The Enterprise Cloud (for Application Development)

I was at JavaOne earlier this year and one Sun’s proud announcements there was ‘application development in the cloud’  with Zembly. And while that is nice, it really is a first attempt that does not even come close at what APEX has been doing for quite some time now: provide a cloud based shared development environment, centrally managed and fully accessible through a browser.

Through APEX, the DBA / IT Department can create an environment that can be administrated centrally – through the normal procedures for back up and recovery, software upgrade and patching, security and availability. The creation of application can be done via the browser by any authorized developer in any department across the company. What has been going on for years through Excel and Access – departmental applications, developed out of sight and control of the IT department – can now be done in more organized fashion: local development and usage, central administraton. Like a cloud service, within the enterprise.

Oracle offers http://apex.oracle.com – a internet based cloud service for developing demo/sample/trial/R&D Style applications. It contains close to 10,000 workspaces, some 2700 application with a total number of 3.8 Milion page views per week, from 3000+ active users. This has been running for several years now on commodity hardware, bought for just under $4000 in 2007: 16GB RAM, Dell PowerEdge 1950 2x dual core XESn , 2.33 GHz.

While apex.oracle.com is not intended for production use, over 12 companies provide APEX hosting services.

More Numbers

The APEX community is huge and thriving. Very active on the OTN forum, the blogs and at conferences. Very developer driven – no high brow architects involved (they only frown at this two-tier highly proprietary, non-standard, moderately scalable and secure architecture), quite pragmatic. Over 250.000 developers are listed as APEX developers; the APEX forum is the third largest on OTN (after SQL & PL/SQL and Database General, but well ahead of JDeveloper/ADF).

Inspiring features

For me usually ADF is a more logical choice for developing web applications. I have seen a number of featues that are part of APEX out of the box, for example for data presented in tables that are really quite nice. Some of them maybe available out of the box in ADF as well – but several certainly are not and it would be nice to try to implement them in ADF in generic, reusable fashion. And perhaps the ADF development team can pick up some of the ideas from APEX to add to the framework proper.
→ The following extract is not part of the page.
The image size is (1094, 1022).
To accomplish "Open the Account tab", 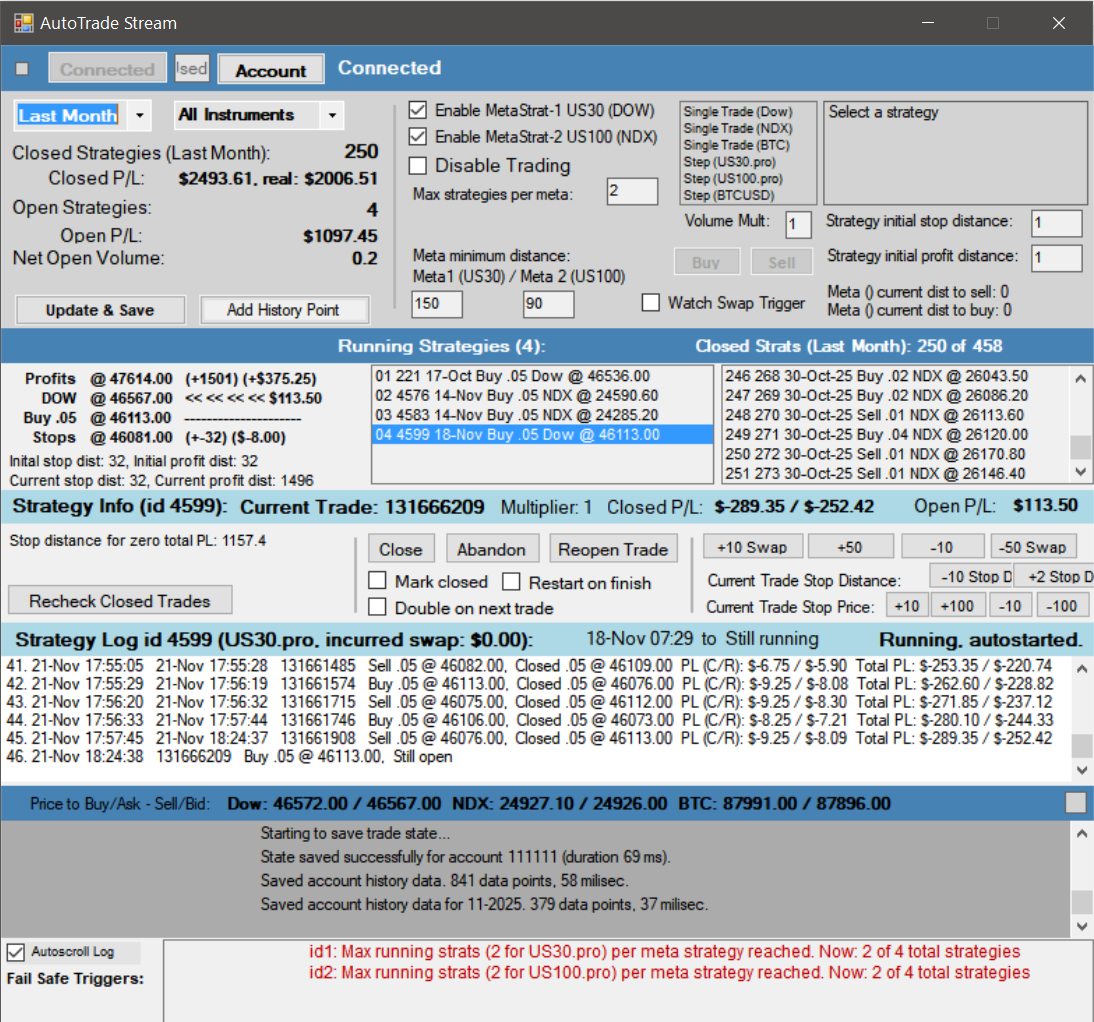I will coord(271,70).
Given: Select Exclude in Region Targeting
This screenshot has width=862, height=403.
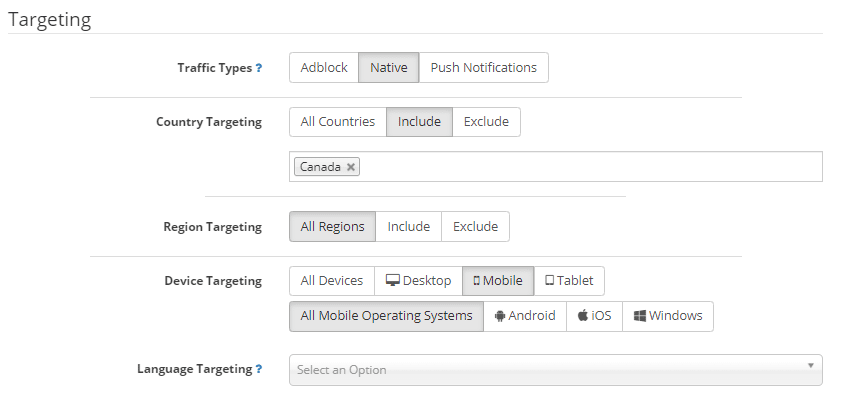Looking at the screenshot, I should pos(476,227).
  • user editable calculation (add calculated column)
  • control break + aggregates
  • user defined charts (select what to base chart on)
  • bulk change (set value in multiple rows at once)
  • search/replace in data records
  • derive selectlist from actual current values (like Excel does)
  • tagging and search on tags
  • notes and search
  • notifications (schedules reporting of record that comply with specific conditions)
  • integrated flashback ("timemachine") 

Some of these features are available with ADF from WebCenter Services (such as notes, tagging)

Some interesting new APEX 4.0 features

  • Websheets – on line Excel-like – as Mike and David put it :right now: APEX is easy for good developers; we try to make it easy for Excel en Access users
  • team development – project management, task tracking,
  • Declarative tab forms
  • Support for REST web services
  • Improved charting (including Gantt Charts and Maps), interactive reports
  • Dynamic action – declarative way for defining client trigger/actions (validation, calculate/derive,…)
  • Concept of plugins: easily create and (re)use new components
  • Integration of jQuery
  • Combo box (editable select list)
  • JS (Rich) Date picker
  • Resizable textareas

An interesting concept is the ‘feedback on application’ feature that allows any end user to provide feedback on a page or feature in the APEX application. Such feedback can be forwarded into the Team Development side of things where it can be processed as enhancement request/feature that is composed of several tasks.